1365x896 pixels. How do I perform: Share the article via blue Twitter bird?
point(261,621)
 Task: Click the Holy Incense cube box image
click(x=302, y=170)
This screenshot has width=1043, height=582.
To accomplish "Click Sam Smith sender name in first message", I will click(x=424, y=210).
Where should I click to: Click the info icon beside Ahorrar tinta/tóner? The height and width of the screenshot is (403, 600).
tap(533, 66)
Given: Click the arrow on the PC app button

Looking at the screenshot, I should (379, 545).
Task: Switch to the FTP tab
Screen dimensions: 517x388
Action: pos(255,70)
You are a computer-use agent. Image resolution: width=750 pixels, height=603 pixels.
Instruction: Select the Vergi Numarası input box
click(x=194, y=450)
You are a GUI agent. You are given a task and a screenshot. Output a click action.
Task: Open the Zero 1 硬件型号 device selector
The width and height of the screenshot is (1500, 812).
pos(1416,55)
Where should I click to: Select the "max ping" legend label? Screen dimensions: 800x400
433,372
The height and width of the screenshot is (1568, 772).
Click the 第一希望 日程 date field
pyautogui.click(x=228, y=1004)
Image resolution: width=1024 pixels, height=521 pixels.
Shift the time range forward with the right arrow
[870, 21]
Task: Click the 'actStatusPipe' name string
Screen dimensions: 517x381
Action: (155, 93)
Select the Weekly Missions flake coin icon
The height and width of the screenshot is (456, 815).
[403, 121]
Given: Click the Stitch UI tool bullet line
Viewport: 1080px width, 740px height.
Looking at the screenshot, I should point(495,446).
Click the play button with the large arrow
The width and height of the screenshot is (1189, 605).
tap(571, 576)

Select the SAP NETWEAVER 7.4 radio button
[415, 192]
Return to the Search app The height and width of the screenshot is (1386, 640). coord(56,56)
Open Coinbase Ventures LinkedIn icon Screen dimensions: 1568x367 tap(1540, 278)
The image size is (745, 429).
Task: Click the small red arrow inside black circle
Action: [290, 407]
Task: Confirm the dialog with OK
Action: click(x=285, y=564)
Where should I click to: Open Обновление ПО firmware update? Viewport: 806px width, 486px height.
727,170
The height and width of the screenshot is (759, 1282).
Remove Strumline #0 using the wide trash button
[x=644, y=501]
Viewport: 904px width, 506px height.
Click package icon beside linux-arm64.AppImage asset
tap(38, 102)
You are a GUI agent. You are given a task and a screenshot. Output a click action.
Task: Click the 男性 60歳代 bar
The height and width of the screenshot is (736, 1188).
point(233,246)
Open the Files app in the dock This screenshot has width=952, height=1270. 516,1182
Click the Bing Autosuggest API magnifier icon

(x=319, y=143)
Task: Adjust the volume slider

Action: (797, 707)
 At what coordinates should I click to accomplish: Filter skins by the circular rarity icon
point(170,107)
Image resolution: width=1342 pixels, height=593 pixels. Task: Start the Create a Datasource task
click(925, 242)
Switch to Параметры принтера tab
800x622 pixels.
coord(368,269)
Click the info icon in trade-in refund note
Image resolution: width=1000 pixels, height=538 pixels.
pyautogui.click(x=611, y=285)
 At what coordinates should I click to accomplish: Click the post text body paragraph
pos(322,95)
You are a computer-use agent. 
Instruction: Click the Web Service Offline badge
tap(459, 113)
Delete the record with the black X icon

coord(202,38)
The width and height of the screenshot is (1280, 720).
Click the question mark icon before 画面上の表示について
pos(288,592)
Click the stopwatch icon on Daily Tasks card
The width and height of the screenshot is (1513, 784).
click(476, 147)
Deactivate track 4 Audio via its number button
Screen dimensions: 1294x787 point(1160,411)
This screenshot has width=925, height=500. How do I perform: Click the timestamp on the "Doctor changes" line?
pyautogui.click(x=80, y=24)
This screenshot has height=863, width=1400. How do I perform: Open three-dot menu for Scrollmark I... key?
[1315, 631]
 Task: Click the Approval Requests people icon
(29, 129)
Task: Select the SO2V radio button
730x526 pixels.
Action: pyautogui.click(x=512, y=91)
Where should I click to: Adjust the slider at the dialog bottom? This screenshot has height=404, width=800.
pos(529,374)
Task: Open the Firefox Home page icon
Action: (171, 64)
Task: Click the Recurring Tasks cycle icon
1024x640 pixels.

────────────────────────────────────────

● WHAT IS REQUIRED
Starting from the line containing "Instruction: Click the", repeat each line through the end of the entries, exactly.

● SOLUTION TO THE PROBLEM
Instruction: Click the Web Service Offline badge
tap(459, 113)
Delete the record with the black X icon

coord(202,38)
The width and height of the screenshot is (1280, 720).
Click the question mark icon before 画面上の表示について
pos(288,592)
Click the stopwatch icon on Daily Tasks card
The width and height of the screenshot is (1513, 784).
click(476, 147)
Deactivate track 4 Audio via its number button
Screen dimensions: 1294x787 point(1160,411)
This screenshot has width=925, height=500. How do I perform: Click the timestamp on the "Doctor changes" line?
pyautogui.click(x=80, y=24)
This screenshot has height=863, width=1400. How do I perform: Open three-dot menu for Scrollmark I... key?
[1315, 631]
 Task: Click the Approval Requests people icon
(29, 129)
Task: Select the SO2V radio button
730x526 pixels.
Action: pyautogui.click(x=512, y=91)
Where should I click to: Adjust the slider at the dialog bottom? This screenshot has height=404, width=800.
pos(529,374)
Task: Open the Firefox Home page icon
Action: (171, 64)
Task: Click the Recurring Tasks cycle icon
1024x640 pixels.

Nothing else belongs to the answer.